++++ Records for the task

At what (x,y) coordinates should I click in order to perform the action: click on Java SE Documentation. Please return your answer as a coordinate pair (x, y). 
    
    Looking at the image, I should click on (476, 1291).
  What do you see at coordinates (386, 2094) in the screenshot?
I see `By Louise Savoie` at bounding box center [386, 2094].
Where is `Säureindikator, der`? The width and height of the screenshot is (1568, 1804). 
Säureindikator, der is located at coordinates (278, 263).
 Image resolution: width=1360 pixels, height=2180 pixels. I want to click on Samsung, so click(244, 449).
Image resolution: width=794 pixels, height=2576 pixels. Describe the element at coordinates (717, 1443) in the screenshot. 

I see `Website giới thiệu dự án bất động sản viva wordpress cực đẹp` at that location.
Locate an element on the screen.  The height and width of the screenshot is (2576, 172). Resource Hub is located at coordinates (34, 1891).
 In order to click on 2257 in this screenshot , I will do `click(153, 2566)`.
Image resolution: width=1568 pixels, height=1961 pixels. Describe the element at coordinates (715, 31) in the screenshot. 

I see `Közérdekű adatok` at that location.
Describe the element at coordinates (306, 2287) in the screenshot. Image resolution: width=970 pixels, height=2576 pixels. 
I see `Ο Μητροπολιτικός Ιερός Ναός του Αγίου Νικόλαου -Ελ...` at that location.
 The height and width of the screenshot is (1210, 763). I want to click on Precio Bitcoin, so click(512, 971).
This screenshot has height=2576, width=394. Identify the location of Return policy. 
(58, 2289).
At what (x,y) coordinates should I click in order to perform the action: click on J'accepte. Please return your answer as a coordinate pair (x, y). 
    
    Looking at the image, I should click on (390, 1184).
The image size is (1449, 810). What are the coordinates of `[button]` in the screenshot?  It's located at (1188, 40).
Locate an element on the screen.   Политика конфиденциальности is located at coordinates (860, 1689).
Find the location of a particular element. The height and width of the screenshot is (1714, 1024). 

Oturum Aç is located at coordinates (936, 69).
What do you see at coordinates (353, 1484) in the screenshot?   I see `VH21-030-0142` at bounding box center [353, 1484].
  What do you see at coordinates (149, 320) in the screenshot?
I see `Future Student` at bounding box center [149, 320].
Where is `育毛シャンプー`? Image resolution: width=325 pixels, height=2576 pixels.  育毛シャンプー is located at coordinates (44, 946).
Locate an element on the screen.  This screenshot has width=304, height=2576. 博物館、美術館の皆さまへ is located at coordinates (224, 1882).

++++++++

• _Challenge_
Convert everything from the line containing "is (1568, 1804)." down to the line containing "Image resolution: width=1360" into a JSON list of strings, one string per line, with blank lines omitted.

• _Task solution_
[
  "Where is `Säureindikator, der`? The width and height of the screenshot is (1568, 1804). ",
  "Säureindikator, der is located at coordinates (278, 263).",
  " Image resolution: width=1360 pixels, height=2180 pixels. I want to click on Samsung, so click(244, 449)."
]